W ostatnim meczu fazy grupowej Polska zmierzyła się z reprezentacją Kuby. Niestety Polacy nie mają już szans na wyjście z grupy z pierwszego miejsca, a swojego rywala w ćwierćfinale poznają w drodze losowania. Pomimo tego polscy siatkarze nie zlekceważyli Kubańczyków, a całe spotkanie było potwierdzeniem potęgi naszej reprezentacji.

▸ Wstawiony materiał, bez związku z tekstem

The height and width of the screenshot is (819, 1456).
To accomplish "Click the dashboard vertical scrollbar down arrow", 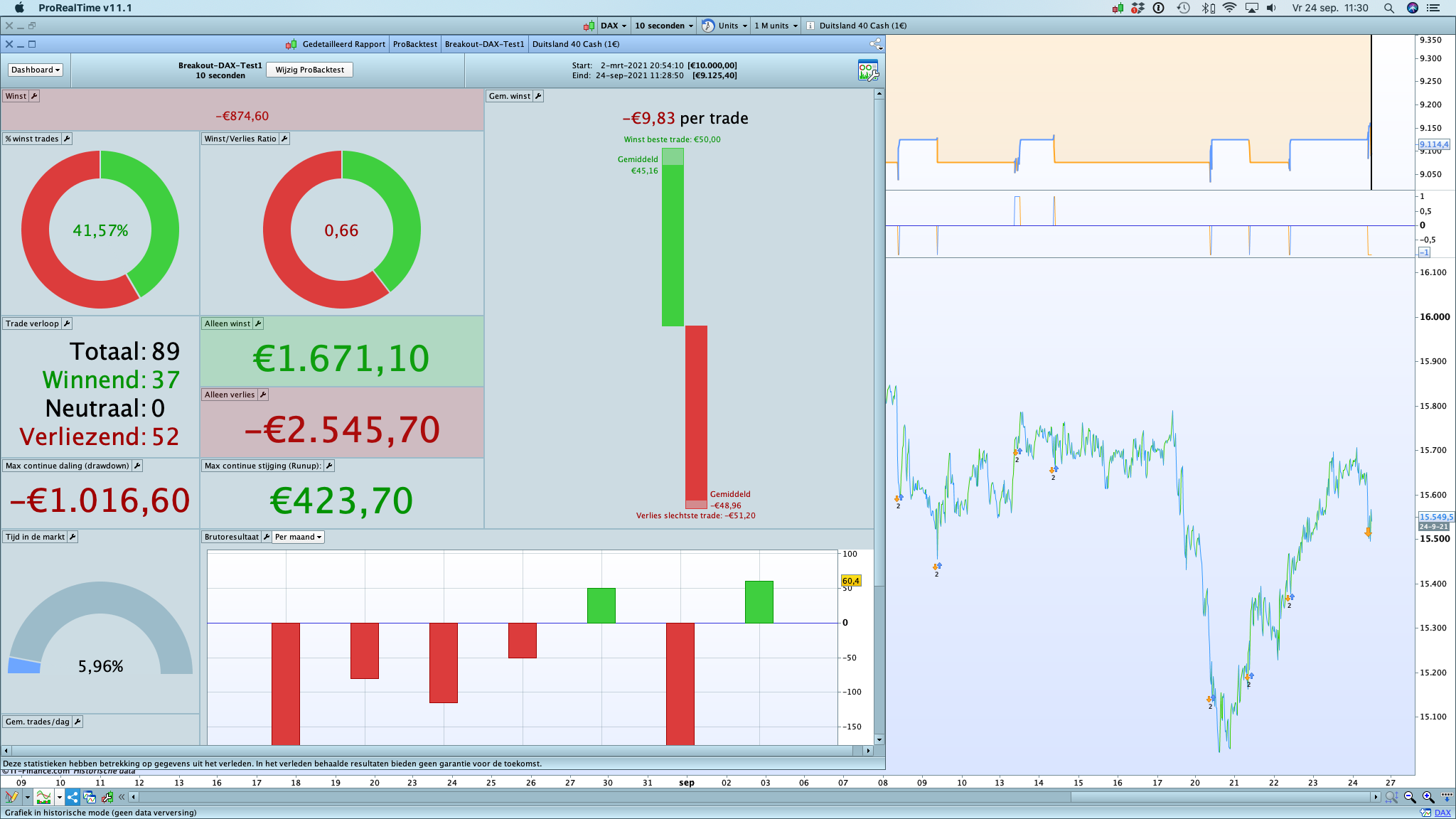I will coord(879,739).
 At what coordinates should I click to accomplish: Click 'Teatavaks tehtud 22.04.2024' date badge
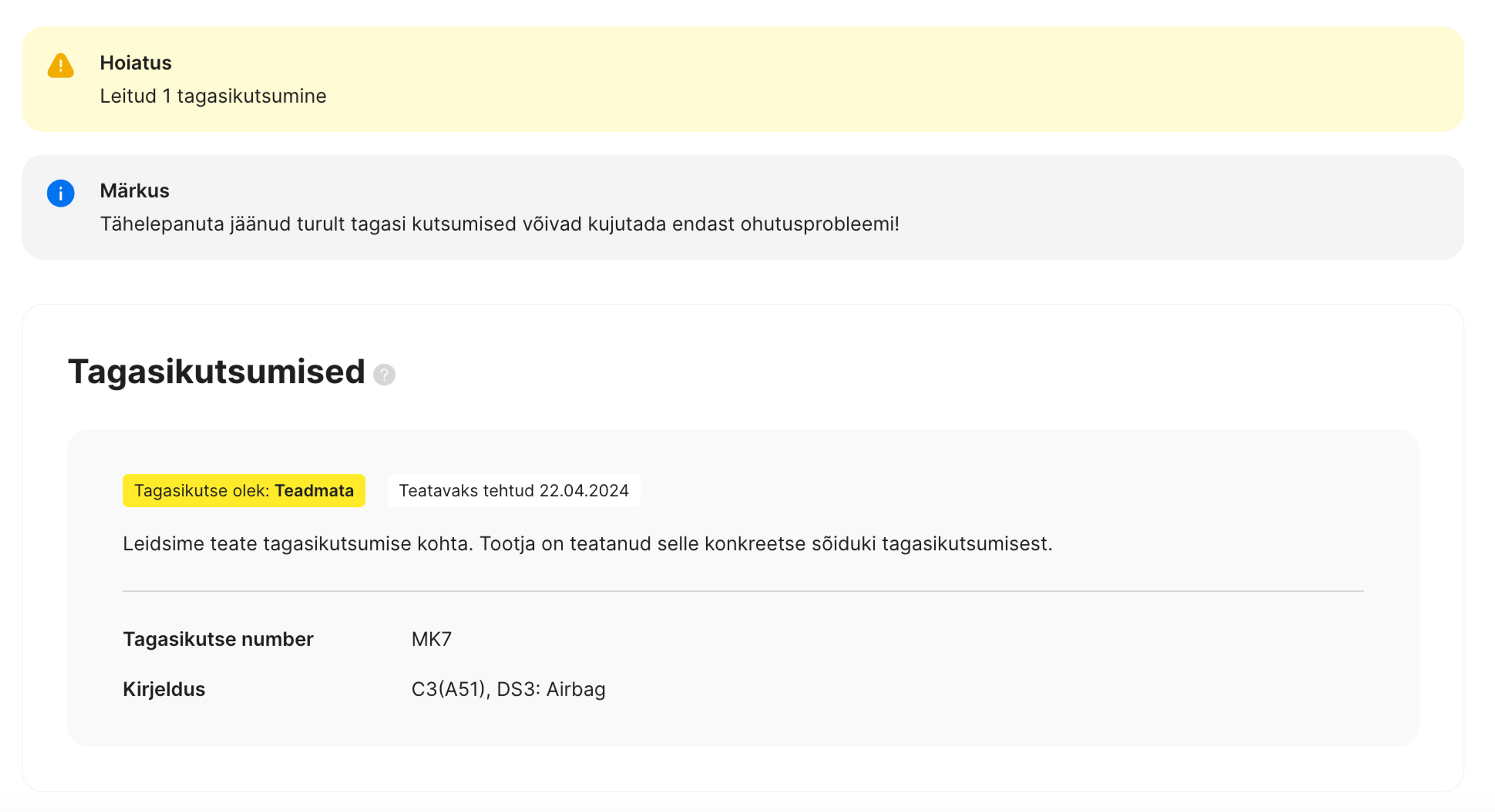pos(514,490)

Początek pierwszego seta był wyrównany (1:1), jednak Polacy szybko zdążyli odskoczyć Kubańczykom na cztery punkty (5:1). Przewaga naszej drużyny utrzymywała się, lecz dzięki mocnym atakom przeciwników prowadzenie zmalało do dwóch punktów (7:5). Po pewnych atakach Michała Kubiaka i Bartosza Kurka ponownie uzyskaliśmy bezpieczną przewagę (10:7). Fantastyczną grę prezentowali także nasi przyjmujący, dzięki którym prowadzenie Polaków powiększało się z każdą akcją (15:10). W pewnej chwili naszych siatkarzy dopadło rozprężenie, które przypłaciliśmy utratą punktów (18:15). Jednak świetna gra w bloku Piotra Nowakowskiego pozwoliła na odzyskanie kilkupunktowej zaliczki (19:15). Kubańczycy zaczęli straszyć swoją zagrywką, a nasza przewaga zmalała do dwóch punktów (19:17). Nieszczelne bloki rywali pozwoliły po raz kolejny przedrzeć się atakowi naszego kapitana (21:18). Bardzo dobra gra polskiego bloku oraz błędy Kubańczyków pozwoliły na powiększenie naszego prowadzenia (23:18). As serwisowy Nowakowskiego zakończył partię (25:18).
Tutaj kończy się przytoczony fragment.